**WHAT TO PRODUCE**
Name every person identified by name in the excerpt below about the Utah mine strike.

**EXCERPT**
━━━━━━━━
Not long afterward, the Utah Fuel Company brought in a train car full of strikebreakers from Colorado, and miners set up an ambush around the tunnel between Castle Gate and the neighboring mining town of Standardsville. Company guard Arthur Webb had volunteered to shovel coal into the engine to keep the train going. When the train passed by the ambush site, the strikebreakers and the miners exchanged fire; one miner was hit in the shoulder, and Webb was killed. The death of Arthur Webb settled the score of John Htenakis as far as the miners were concerned, but it prompted the governor of Utah to call in the National Guard and establish martial law. The miners’ guns were confiscated, and machine guns were positioned above the strikers’ tent villages. At ten o’clock, the miners were ordered to extinguish all their lamps, and the darkness of the canyons of central Utah was cut only by searchlights sweeping over the tent cities through the night.
My grandfather Robert remembers these times vividly. He was a boy of four, but the general air of agitation terrorized his early memories. In his personal history he writes: “One does not easily forget the probing searchlight, which turned my bedroom into garish day many times at night during the strikes at the mine. My father told us honestly (he answered all our questions honestly) that the company was afraid someone might set fire to our house, but that we really had nothing to worry about because the strikers were our friends and neighbors.”
As the foreman of the mine, Zeph was placed in the precarious position of being the company’s representative to the miners while he felt sympathetic to the workers’ cause. The company issued him a .38-caliber pistol for protection and insisted he’d need it.
Zeph laughed and said, “I think I had better go down and talk to the miners.”
━━━━━━━━
**SUPPLIED DATA**
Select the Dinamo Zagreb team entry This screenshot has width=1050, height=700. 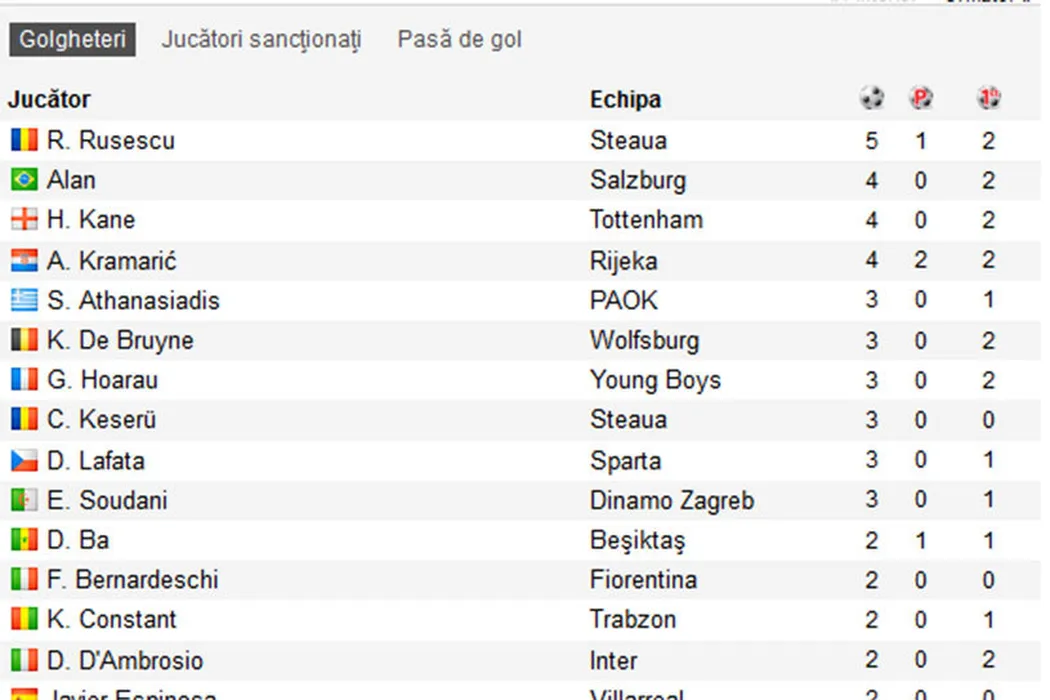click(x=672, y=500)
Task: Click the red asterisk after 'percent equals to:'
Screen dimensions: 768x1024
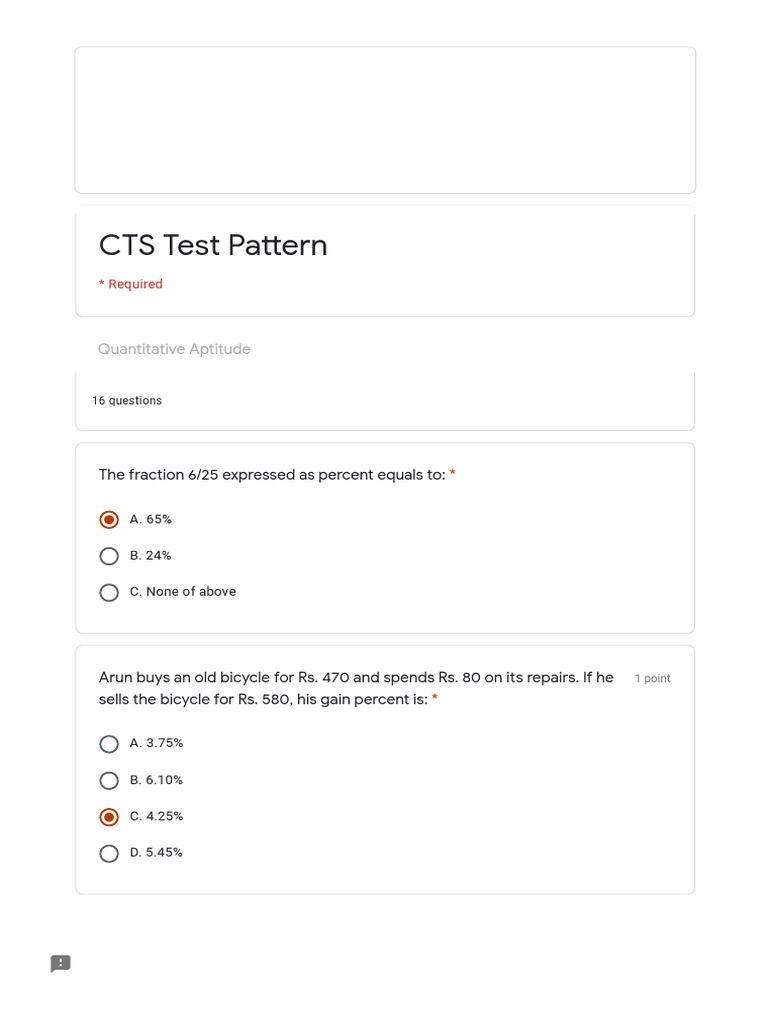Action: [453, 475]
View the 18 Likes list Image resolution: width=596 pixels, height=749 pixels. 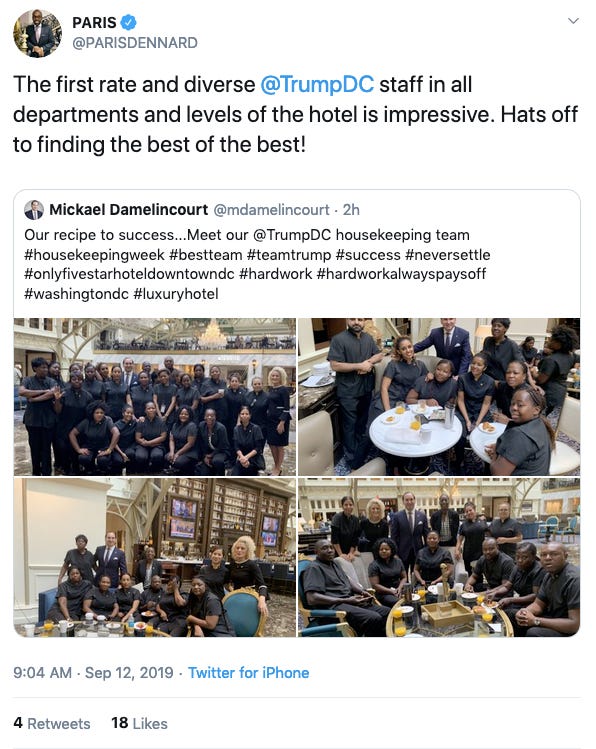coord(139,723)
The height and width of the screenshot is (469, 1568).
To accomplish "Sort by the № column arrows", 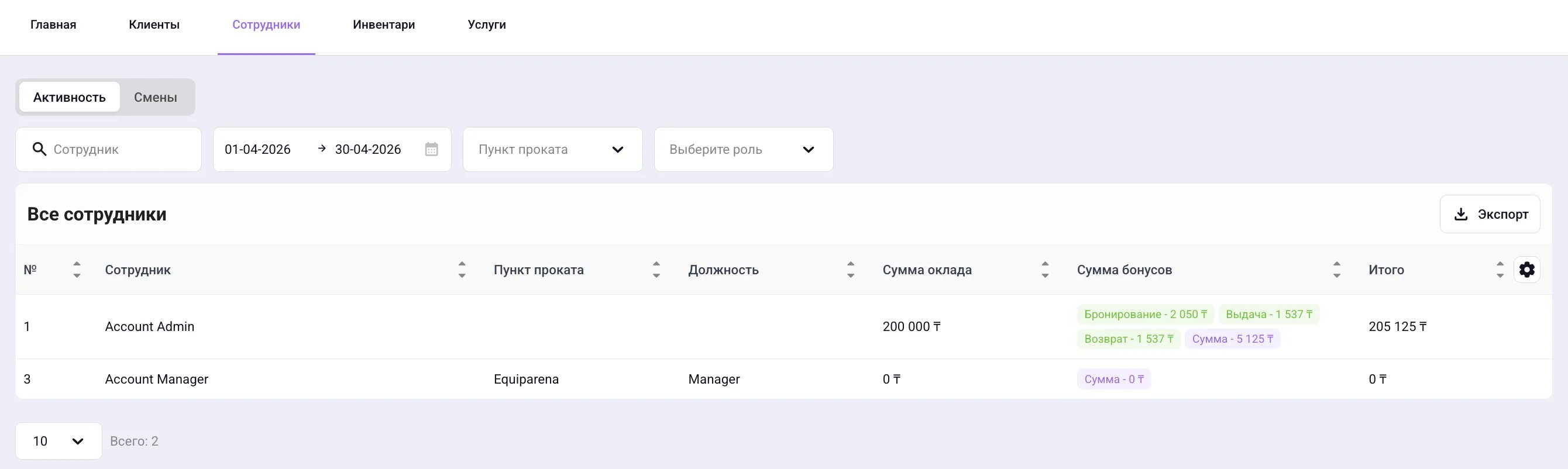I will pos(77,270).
━━━━━━━━
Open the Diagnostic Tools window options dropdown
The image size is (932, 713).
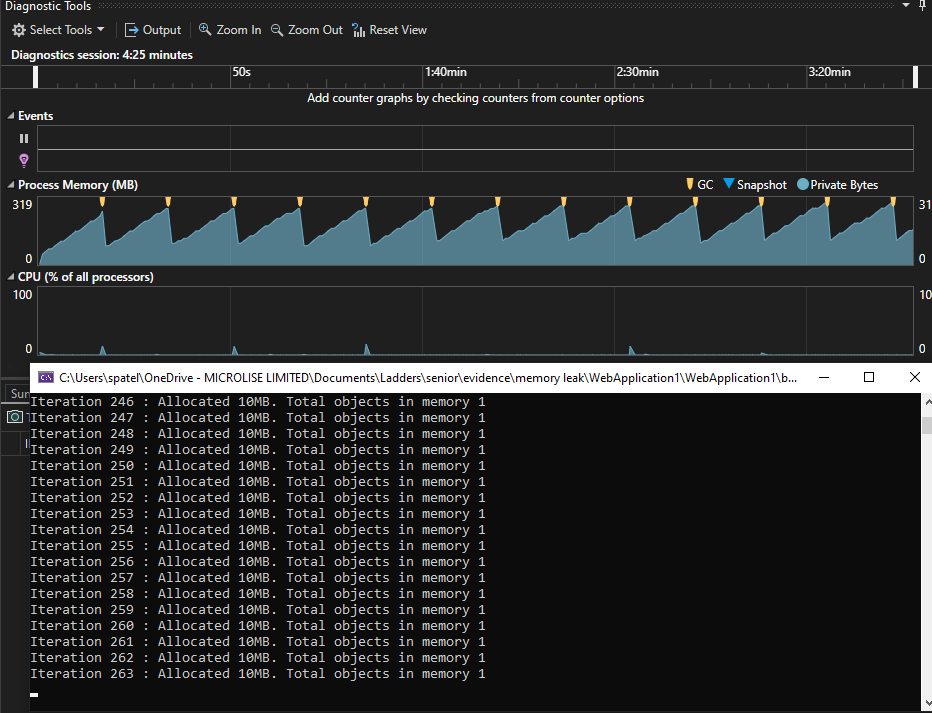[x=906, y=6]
━━━━━━━━
**RESPONSE AREA**
Arthur Webb, John Htenakis, Robert, Zeph